> **The problem**
Using only the entries below, copy exactly the lines that begin at the one with "Screen dimensions: 261x136" and end at the one with "Task: Open the document icon in sidebar", both included. Drop the pictures.

> **Material shown**
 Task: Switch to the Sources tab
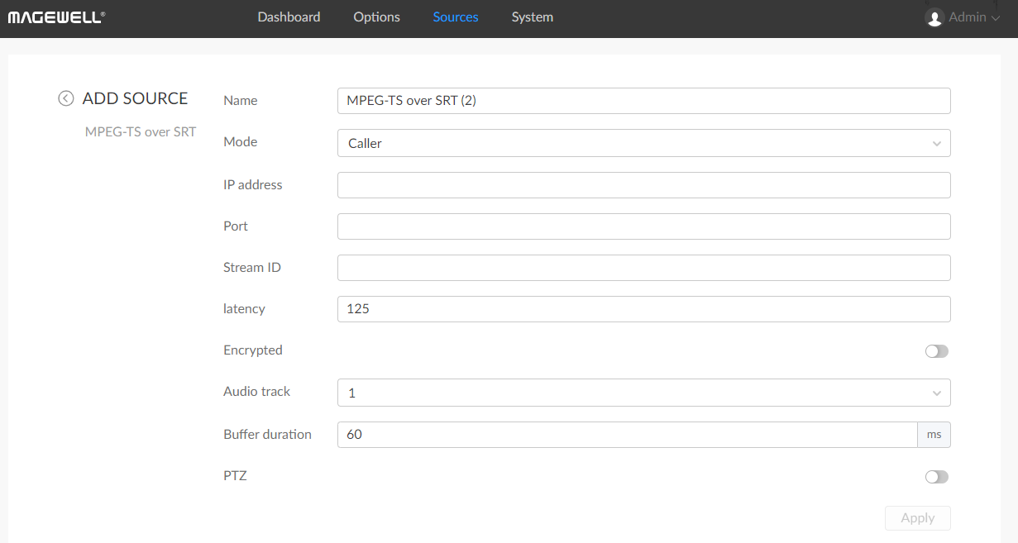point(456,17)
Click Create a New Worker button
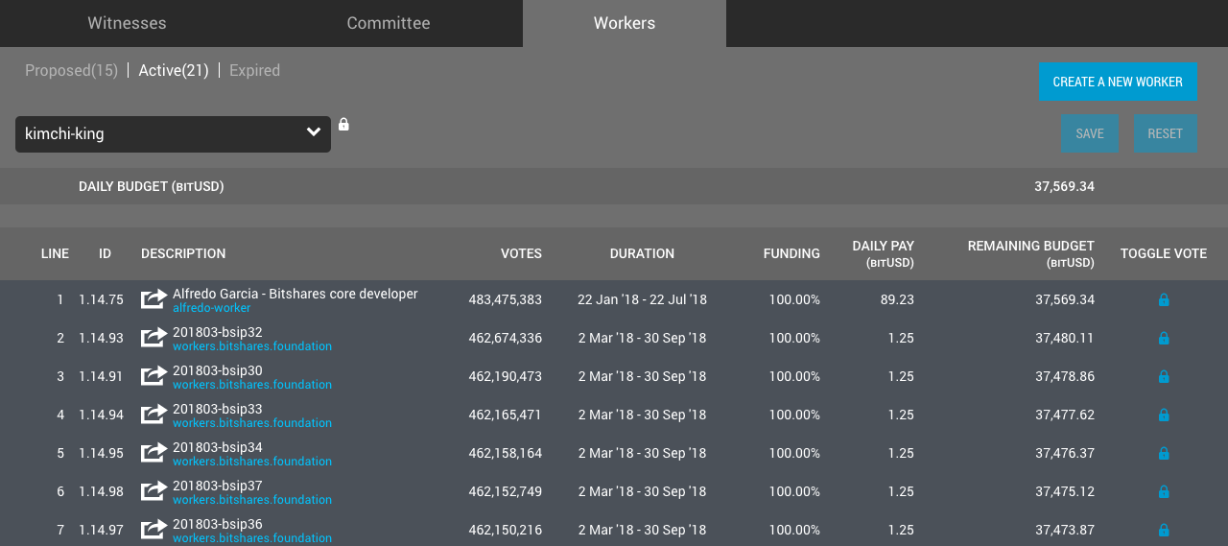The image size is (1228, 546). point(1118,83)
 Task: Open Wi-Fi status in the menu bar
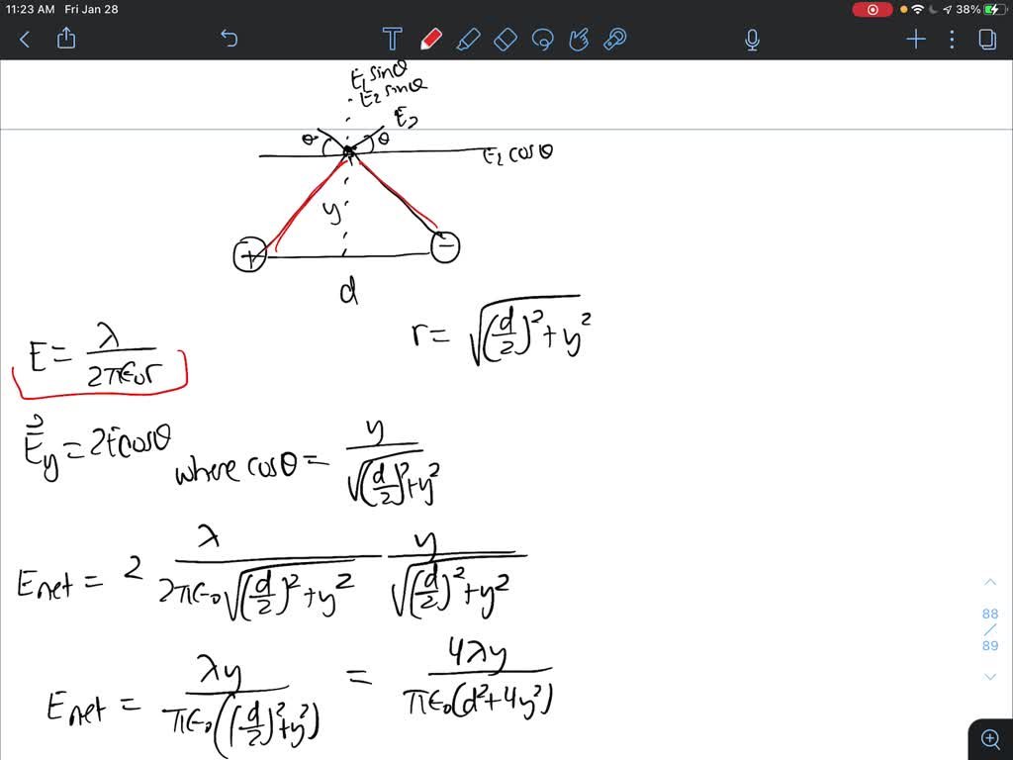point(920,9)
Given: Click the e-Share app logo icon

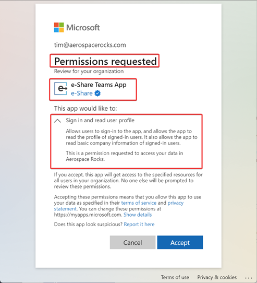Looking at the screenshot, I should pyautogui.click(x=61, y=88).
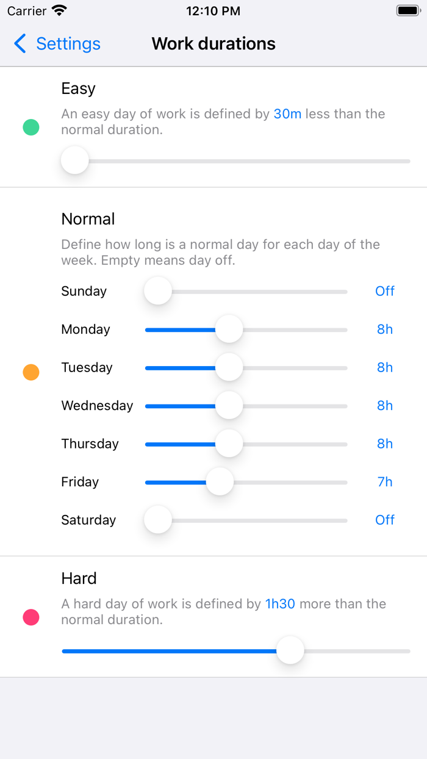Click the Easy duration slider knob
The width and height of the screenshot is (427, 759).
click(x=75, y=161)
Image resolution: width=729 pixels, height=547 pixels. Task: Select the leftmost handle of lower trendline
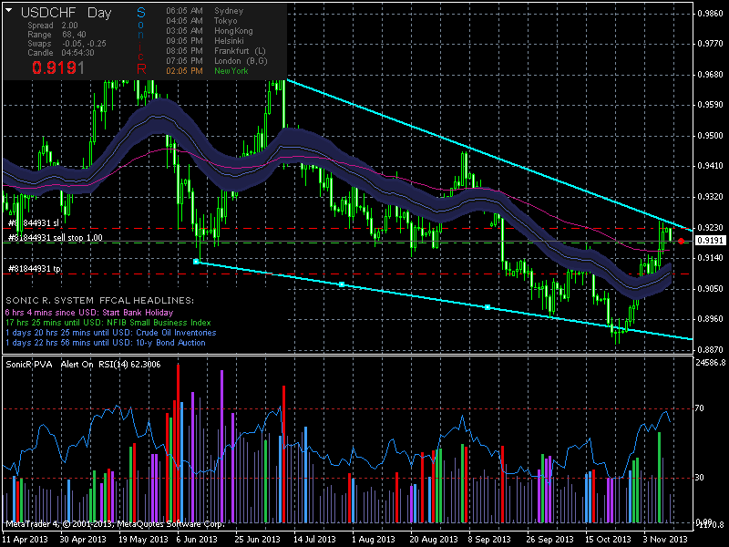click(196, 262)
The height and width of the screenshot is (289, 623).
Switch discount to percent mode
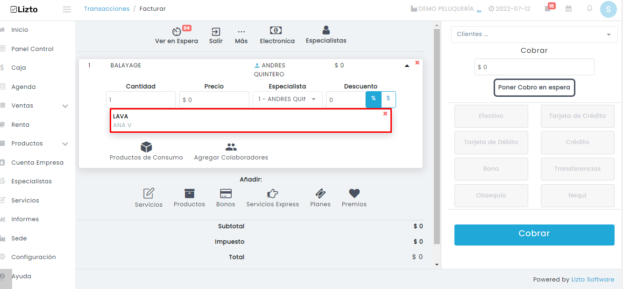(x=374, y=99)
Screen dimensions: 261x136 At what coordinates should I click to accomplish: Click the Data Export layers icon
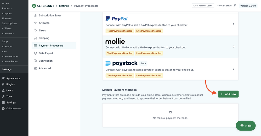(35, 53)
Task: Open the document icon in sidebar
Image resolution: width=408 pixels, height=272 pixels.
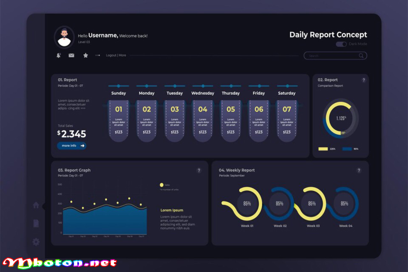Action: (x=36, y=224)
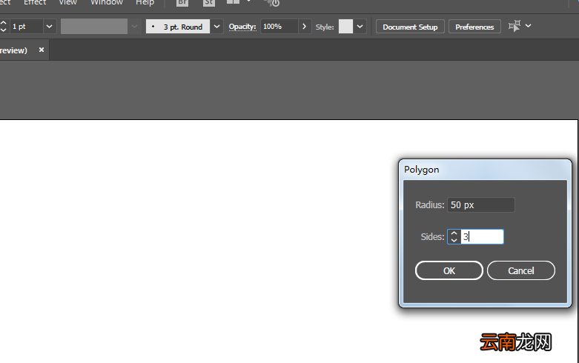This screenshot has height=363, width=579.
Task: Click the Document Setup button
Action: pos(410,27)
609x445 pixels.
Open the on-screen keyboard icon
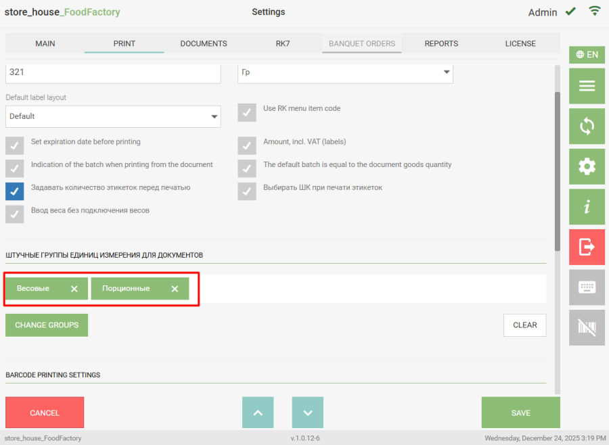click(x=587, y=287)
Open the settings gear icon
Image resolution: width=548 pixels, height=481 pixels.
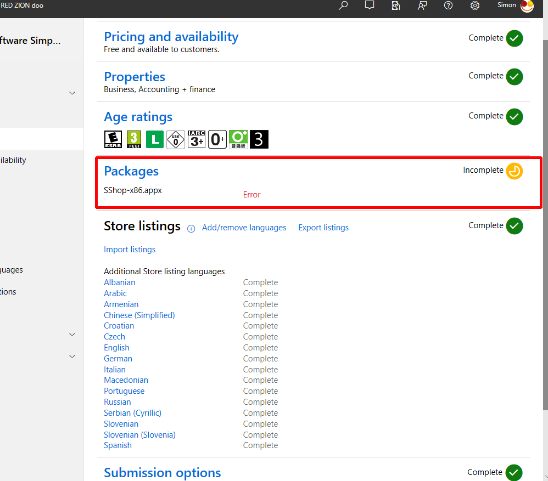tap(475, 5)
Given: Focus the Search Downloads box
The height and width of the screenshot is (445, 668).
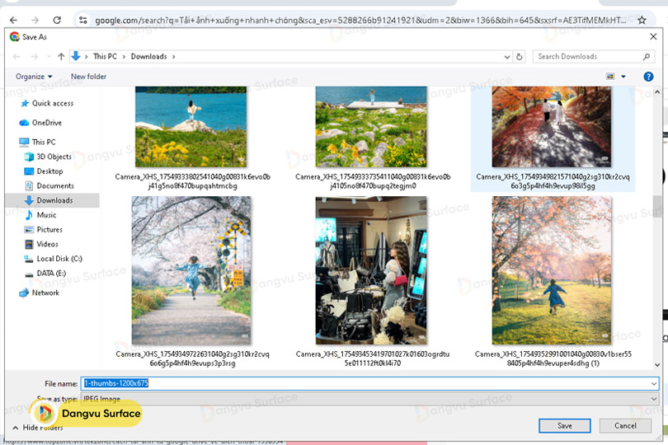Looking at the screenshot, I should pyautogui.click(x=590, y=57).
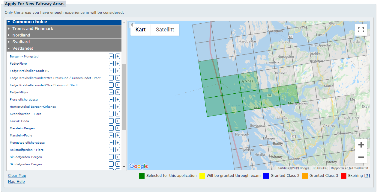Click the green Selected for this application swatch
Screen dimensions: 377x193
pos(142,176)
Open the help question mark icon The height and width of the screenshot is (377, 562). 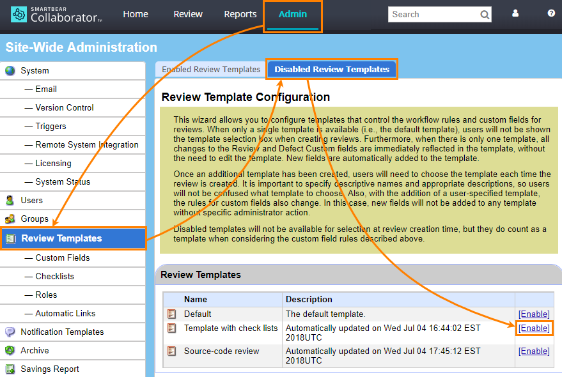tap(552, 12)
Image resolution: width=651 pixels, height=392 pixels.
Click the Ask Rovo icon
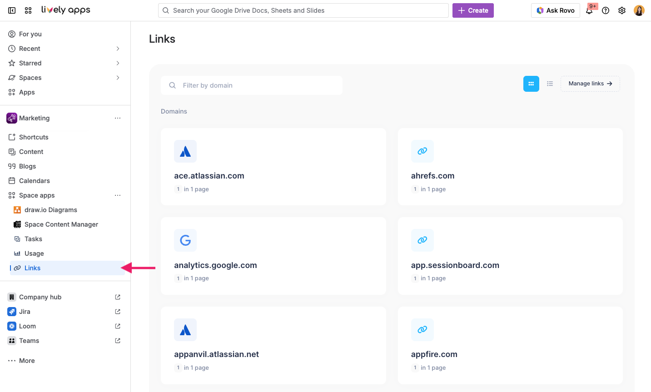(540, 10)
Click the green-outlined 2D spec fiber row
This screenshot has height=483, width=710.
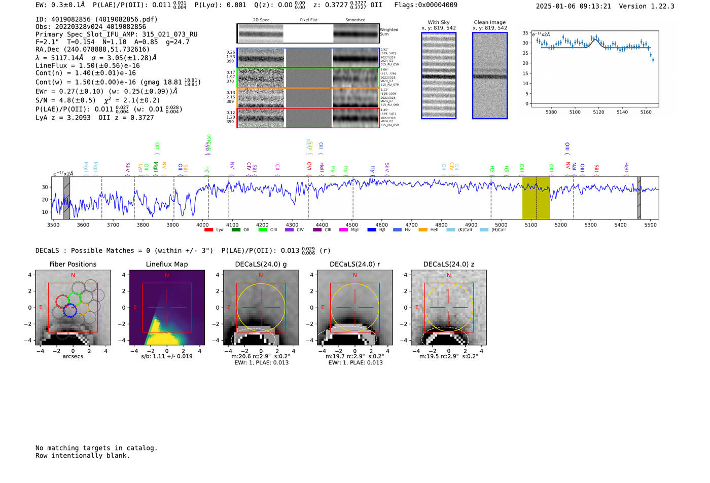pos(308,78)
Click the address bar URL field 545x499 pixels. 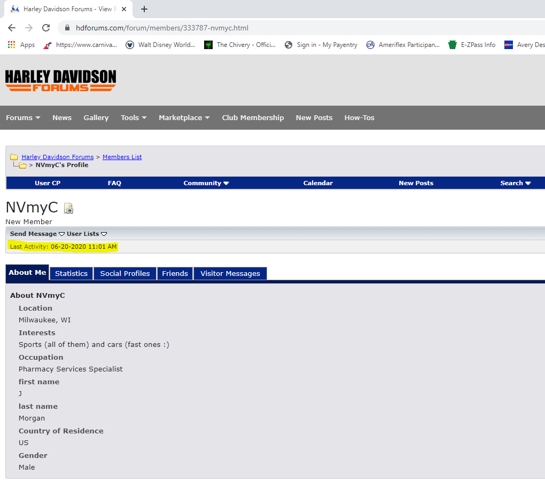[x=267, y=28]
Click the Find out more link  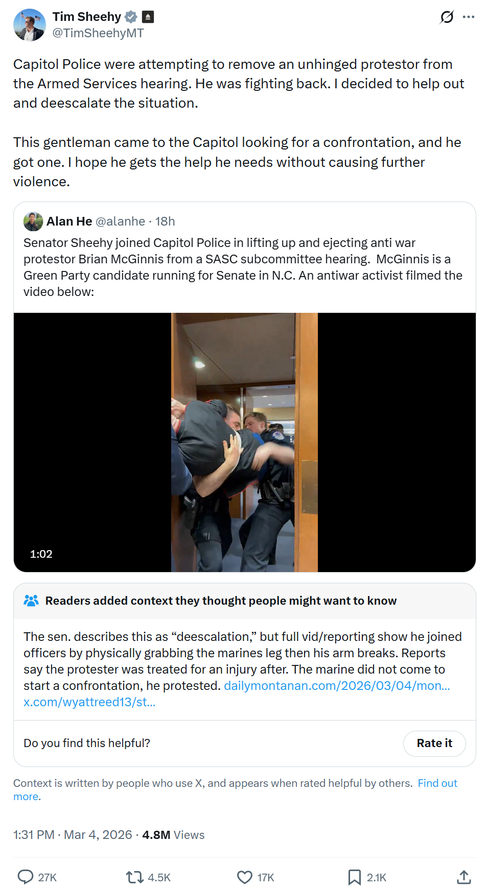pyautogui.click(x=437, y=783)
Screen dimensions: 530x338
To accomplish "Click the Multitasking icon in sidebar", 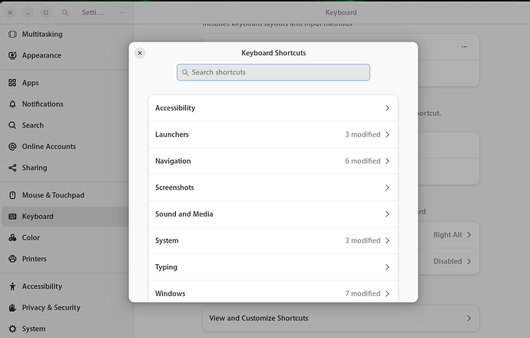I will (12, 35).
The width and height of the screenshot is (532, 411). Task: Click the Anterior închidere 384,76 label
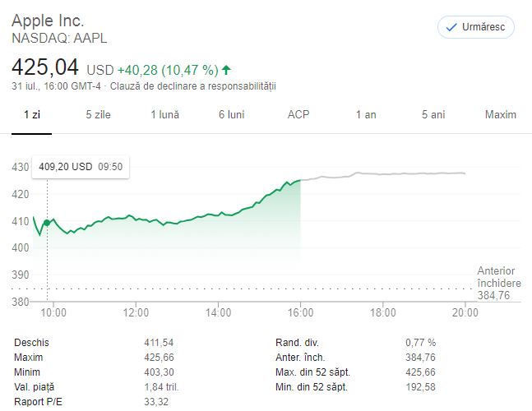[x=499, y=283]
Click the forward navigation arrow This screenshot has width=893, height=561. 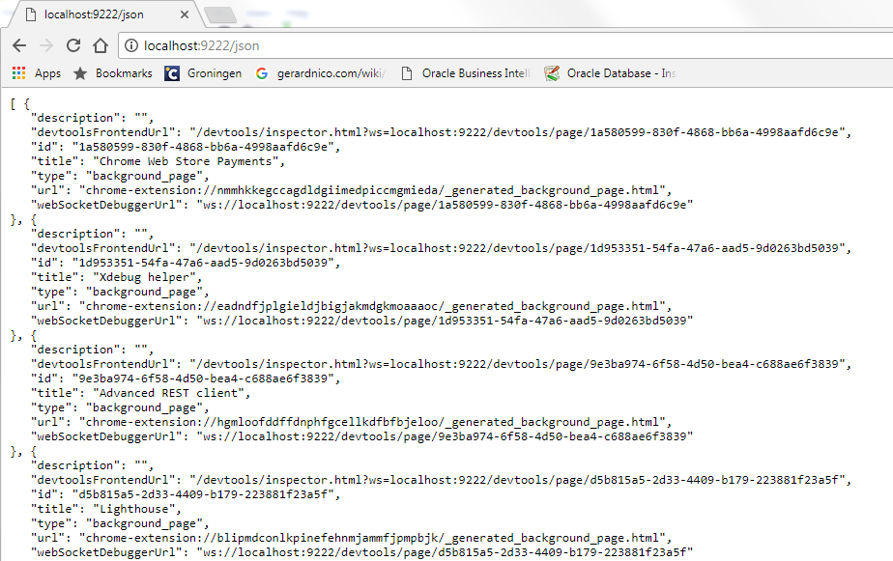pyautogui.click(x=46, y=44)
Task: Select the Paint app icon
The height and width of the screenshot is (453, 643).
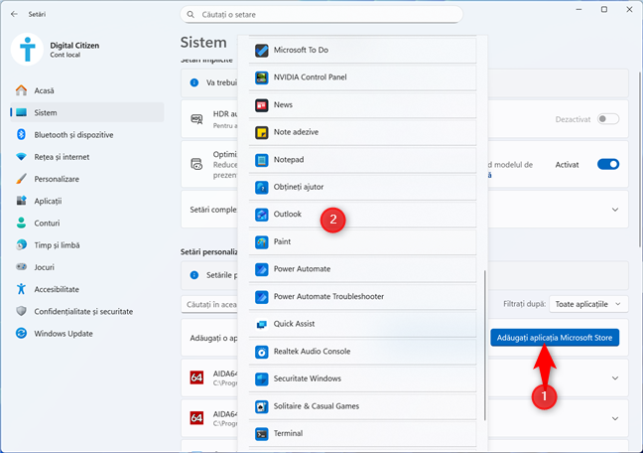Action: point(262,241)
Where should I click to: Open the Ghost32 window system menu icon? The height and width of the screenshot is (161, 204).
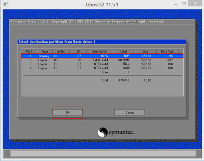[6, 4]
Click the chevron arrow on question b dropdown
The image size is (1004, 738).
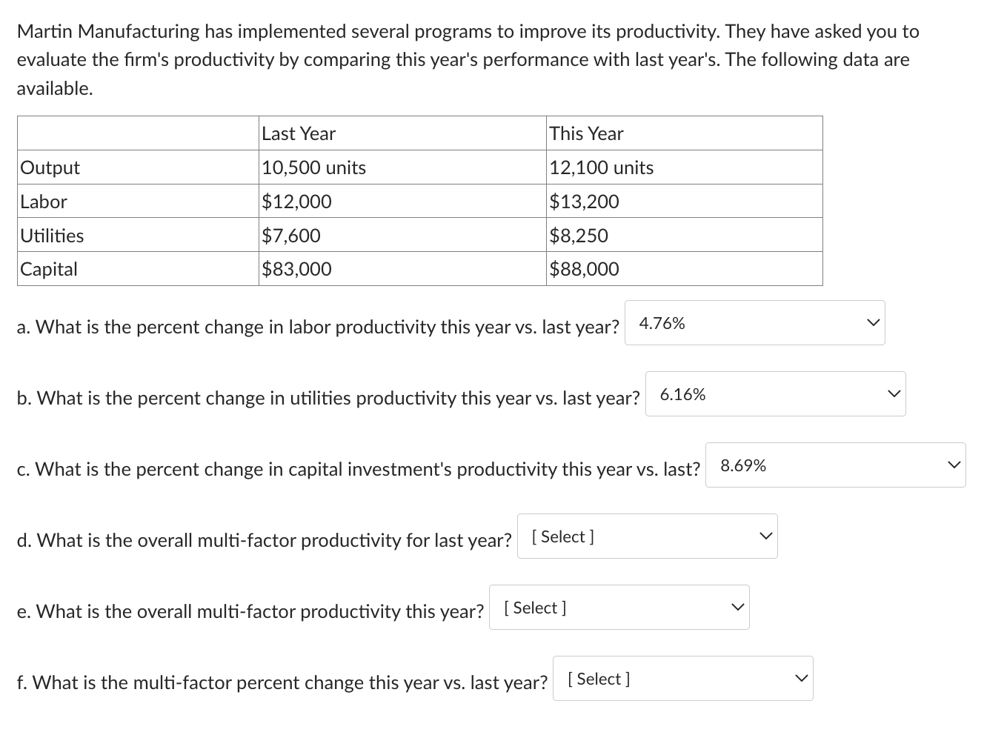point(894,394)
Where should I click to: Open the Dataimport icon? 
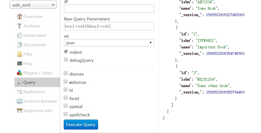point(19,35)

> **Exercise result**
Screen dimensions: 261x136 At what coordinates should I click to accomplish: Click the Data Export layers icon
(35, 53)
Task: Open the document icon in sidebar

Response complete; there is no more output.